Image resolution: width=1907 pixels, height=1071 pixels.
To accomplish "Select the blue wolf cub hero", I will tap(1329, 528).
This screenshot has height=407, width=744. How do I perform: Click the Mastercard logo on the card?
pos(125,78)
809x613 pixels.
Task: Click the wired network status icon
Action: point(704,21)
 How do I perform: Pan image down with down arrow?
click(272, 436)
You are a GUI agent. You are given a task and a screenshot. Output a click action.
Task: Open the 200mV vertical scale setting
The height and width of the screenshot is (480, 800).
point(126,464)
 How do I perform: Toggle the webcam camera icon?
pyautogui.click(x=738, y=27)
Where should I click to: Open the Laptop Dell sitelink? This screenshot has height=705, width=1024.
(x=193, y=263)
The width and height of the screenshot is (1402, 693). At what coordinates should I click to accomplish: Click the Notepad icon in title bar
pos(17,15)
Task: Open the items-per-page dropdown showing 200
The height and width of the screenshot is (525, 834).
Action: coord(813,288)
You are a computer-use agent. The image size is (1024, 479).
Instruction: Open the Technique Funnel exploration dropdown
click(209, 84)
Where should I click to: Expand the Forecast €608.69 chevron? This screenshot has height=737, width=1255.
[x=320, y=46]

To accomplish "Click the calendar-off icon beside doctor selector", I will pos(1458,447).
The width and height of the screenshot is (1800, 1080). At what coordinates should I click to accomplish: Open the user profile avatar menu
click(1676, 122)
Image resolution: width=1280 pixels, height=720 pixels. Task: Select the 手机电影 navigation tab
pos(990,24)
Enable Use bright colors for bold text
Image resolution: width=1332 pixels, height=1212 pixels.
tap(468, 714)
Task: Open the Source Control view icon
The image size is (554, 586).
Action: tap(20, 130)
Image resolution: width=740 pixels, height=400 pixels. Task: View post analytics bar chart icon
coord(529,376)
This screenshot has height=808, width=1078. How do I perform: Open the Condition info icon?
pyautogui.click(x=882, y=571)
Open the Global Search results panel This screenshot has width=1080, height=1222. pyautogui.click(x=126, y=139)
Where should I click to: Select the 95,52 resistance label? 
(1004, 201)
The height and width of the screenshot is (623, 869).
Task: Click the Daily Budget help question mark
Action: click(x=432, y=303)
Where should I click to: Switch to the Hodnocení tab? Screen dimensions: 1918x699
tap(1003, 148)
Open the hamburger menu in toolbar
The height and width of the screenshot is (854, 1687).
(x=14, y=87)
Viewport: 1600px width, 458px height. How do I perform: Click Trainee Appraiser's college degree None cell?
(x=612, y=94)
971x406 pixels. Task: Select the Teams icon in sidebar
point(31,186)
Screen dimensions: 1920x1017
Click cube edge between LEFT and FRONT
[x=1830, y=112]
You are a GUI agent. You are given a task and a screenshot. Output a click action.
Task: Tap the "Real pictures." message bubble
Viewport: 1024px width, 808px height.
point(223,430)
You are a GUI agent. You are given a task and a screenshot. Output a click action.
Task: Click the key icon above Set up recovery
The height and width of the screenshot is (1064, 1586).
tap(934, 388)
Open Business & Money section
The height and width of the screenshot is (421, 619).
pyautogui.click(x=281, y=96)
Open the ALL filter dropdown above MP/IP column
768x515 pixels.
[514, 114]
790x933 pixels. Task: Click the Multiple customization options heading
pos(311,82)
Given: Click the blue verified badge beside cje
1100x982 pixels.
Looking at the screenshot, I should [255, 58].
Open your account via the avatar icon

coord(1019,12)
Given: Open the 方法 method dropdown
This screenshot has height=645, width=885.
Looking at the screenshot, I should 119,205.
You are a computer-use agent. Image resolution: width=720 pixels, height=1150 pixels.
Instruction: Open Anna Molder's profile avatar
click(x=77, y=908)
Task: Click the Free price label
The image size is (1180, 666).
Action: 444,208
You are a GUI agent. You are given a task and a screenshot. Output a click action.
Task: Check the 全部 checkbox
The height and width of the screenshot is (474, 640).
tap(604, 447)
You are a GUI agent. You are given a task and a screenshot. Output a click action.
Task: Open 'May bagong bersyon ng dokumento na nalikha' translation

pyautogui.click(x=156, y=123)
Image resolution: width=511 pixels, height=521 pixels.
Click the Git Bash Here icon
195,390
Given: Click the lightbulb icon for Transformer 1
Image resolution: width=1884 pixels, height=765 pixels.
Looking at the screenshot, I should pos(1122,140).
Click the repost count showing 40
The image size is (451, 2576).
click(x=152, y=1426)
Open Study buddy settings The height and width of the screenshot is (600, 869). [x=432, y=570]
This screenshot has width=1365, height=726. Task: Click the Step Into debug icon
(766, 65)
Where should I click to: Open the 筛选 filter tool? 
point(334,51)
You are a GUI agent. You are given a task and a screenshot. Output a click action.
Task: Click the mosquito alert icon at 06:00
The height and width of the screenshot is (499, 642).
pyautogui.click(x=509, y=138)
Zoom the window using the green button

- [Task goal] Reproduce exactly the entries above, limited to the lines from the one with "You are a computer-use agent. The" through the one with "Open Business & Money section", both included.

- [Final answer]
You are a computer-use agent. The image size is (1024, 479).
Instruction: Open the Technique Funnel exploration dropdown
click(209, 84)
Where should I click to: Expand the Forecast €608.69 chevron? This screenshot has height=737, width=1255.
[x=320, y=46]

To accomplish "Click the calendar-off icon beside doctor selector", I will pos(1458,447).
The width and height of the screenshot is (1800, 1080). At what coordinates should I click to accomplish: Open the user profile avatar menu
click(1676, 122)
Image resolution: width=1280 pixels, height=720 pixels. Task: Select the 手机电影 navigation tab
pos(990,24)
Enable Use bright colors for bold text
Image resolution: width=1332 pixels, height=1212 pixels.
tap(468, 714)
Task: Open the Source Control view icon
The image size is (554, 586).
Action: tap(20, 130)
Image resolution: width=740 pixels, height=400 pixels. Task: View post analytics bar chart icon
coord(529,376)
This screenshot has height=808, width=1078. How do I perform: Open the Condition info icon?
pyautogui.click(x=882, y=571)
Open the Global Search results panel This screenshot has width=1080, height=1222. pyautogui.click(x=126, y=139)
Where should I click to: Select the 95,52 resistance label? 
(1004, 201)
The height and width of the screenshot is (623, 869).
Task: Click the Daily Budget help question mark
Action: click(x=432, y=303)
Where should I click to: Switch to the Hodnocení tab? Screen dimensions: 1918x699
tap(1003, 148)
Open the hamburger menu in toolbar
The height and width of the screenshot is (854, 1687).
(x=14, y=87)
Viewport: 1600px width, 458px height. How do I perform: Click Trainee Appraiser's college degree None cell?
(x=612, y=94)
971x406 pixels. Task: Select the Teams icon in sidebar
point(31,186)
Screen dimensions: 1920x1017
Click cube edge between LEFT and FRONT
[x=1830, y=112]
You are a GUI agent. You are given a task and a screenshot. Output a click action.
Task: Tap the "Real pictures." message bubble
Viewport: 1024px width, 808px height.
point(223,430)
You are a GUI agent. You are given a task and a screenshot. Output a click action.
Task: Click the key icon above Set up recovery
The height and width of the screenshot is (1064, 1586).
tap(934, 388)
Open Business & Money section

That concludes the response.